You may see that MonadTrans takes a * -> * and a * then gives us a real Type. It only has only method called lift which is very interesting. It takes a monad m (corresponding to * -> *) then wrapped it into it self (t) so we get a t m a.

Typically, a monad transformer is also a monad. Which means we can do this

run = do 
    config <- ask
    lift $ print config

This piece of code will lift a Reader into an IO monad while let us easily get what is inside the monad. Wonderful!

Implement ReaderT

ReaderT is a very simple monad transformer. It takes a read-only config and pass along the monad while allow you to query the config with ask.

import Control.Monad.Trans (MonadTrans, lift)

newtype ReaderT r m a = ReaderT {runReaderT :: r -> m a}

instance Functor m => Functor (ReaderT r m) where
    fmap f rt = ReaderT $ fmap f . runReaderT rt

instance (Applicative m) => Applicative (ReaderT r m) where
    pure x = ReaderT $ const (pure x)

★ ★ ★ ★ ★

(EXERCISE PROMPT)
Resume the Haskell text on monad transformers right after its last line, continuing the ReaderT implementation.

(DATA SHOWN)
★ ★ ★ ★ ★

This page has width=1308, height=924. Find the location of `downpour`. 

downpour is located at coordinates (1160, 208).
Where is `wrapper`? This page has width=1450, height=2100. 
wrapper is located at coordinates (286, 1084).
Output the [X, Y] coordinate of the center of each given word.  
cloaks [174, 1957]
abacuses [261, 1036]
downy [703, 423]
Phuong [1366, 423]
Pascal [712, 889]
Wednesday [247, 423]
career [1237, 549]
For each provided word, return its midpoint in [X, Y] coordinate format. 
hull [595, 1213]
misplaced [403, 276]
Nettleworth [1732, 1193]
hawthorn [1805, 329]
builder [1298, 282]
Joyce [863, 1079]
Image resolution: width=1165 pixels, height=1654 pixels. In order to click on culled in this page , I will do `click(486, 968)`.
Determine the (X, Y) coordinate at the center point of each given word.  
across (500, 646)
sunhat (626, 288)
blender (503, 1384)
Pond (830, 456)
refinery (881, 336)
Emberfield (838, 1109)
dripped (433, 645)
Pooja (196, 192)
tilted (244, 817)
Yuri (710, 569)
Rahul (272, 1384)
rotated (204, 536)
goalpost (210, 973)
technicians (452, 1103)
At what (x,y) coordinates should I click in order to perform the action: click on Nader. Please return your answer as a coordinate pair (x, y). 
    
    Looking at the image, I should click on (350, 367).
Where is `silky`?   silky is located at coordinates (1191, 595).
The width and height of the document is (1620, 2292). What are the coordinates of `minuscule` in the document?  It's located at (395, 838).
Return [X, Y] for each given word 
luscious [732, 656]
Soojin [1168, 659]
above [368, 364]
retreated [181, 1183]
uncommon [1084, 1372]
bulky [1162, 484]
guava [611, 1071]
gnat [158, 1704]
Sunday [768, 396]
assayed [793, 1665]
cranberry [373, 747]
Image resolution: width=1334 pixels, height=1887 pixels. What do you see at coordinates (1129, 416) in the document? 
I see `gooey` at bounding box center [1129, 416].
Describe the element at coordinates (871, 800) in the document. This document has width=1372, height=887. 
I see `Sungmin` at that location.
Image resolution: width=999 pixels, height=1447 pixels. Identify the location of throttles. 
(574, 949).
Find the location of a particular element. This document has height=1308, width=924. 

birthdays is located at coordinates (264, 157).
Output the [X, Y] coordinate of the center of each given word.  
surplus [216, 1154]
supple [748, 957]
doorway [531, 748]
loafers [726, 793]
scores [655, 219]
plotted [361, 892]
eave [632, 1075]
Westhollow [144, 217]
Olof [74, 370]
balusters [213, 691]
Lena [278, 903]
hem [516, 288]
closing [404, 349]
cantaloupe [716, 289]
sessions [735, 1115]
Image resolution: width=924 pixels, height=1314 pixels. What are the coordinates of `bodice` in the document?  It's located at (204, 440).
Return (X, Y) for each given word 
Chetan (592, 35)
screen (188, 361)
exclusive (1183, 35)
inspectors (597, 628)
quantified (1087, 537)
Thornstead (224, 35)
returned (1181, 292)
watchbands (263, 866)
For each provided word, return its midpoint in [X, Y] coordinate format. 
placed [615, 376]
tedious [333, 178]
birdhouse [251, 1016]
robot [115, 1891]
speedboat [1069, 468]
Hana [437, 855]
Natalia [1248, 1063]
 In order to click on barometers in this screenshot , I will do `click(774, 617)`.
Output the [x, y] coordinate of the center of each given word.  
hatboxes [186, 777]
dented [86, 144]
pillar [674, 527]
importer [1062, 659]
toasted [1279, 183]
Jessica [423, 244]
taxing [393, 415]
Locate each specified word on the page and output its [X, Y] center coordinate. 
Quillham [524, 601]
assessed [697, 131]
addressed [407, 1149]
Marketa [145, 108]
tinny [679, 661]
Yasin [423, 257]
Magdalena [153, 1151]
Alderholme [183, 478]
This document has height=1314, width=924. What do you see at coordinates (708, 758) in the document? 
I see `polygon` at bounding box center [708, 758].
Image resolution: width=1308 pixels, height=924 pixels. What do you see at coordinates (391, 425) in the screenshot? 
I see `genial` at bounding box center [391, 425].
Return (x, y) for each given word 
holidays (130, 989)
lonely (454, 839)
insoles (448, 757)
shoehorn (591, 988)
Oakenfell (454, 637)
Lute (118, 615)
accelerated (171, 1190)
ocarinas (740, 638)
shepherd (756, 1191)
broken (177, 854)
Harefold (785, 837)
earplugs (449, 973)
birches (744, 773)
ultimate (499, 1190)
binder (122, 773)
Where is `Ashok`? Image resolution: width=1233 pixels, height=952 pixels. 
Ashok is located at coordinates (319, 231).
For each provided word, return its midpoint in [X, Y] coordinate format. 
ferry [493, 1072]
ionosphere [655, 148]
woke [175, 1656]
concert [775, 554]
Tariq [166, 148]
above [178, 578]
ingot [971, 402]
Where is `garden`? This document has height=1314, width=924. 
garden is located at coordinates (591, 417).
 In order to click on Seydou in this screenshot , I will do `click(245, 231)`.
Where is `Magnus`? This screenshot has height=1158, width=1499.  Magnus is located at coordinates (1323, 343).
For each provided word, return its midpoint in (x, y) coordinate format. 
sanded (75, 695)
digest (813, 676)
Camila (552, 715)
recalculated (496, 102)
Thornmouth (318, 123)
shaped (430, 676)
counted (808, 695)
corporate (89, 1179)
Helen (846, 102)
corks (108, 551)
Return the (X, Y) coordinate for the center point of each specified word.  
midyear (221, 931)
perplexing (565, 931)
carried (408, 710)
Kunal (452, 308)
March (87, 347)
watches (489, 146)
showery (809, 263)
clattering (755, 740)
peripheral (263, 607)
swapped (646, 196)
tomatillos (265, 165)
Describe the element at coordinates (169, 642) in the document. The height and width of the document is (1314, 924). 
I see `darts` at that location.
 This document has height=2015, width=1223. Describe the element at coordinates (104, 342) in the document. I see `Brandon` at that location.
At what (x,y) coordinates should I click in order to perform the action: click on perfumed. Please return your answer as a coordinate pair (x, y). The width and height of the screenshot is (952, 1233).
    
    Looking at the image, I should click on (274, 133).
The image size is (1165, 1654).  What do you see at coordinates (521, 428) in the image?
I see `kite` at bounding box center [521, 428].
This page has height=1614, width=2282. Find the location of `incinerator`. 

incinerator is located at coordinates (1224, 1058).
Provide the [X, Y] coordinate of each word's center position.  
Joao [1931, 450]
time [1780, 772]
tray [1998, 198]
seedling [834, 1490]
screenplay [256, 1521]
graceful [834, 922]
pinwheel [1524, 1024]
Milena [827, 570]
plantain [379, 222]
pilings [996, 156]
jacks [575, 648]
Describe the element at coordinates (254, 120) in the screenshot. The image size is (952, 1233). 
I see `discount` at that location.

★ ★ ★ ★ ★

(EXERCISE OUTPUT)
    f <*> rt = ReaderT $ 
        \r -> runReaderT f r <*> runReaderT rt r

instance (Monad m) => Monad (ReaderT r m) where
    return = pure
    rt >>= f = ReaderT $
        \r -> runReaderT rt r >>= (flip runReaderT r <$> f)

instance MonadTrans (ReaderT r) where
    lift m = ReaderT $ const m

And we need to implement something to get our r out.

ask :: (Monad m) => ReaderT r m r
ask = ReaderT return

Sometimes we just want use a single Reader, so let us make Reader be an type alias for apply ReaderT on the Identity monad.

import Control.Monad.Identity (Identity)
type Reader r = ReaderT r Identity

Using a ReaderT

Now that we have ReaderT defined, it is time to experiment with it a little bit.

run :: ReaderT Int (State String) ()
run = do
    lift $ put "Hello"
    config <- ask
    case config of
        0 -> return ()
        n -> lift $ modify (++ replicate n 'a')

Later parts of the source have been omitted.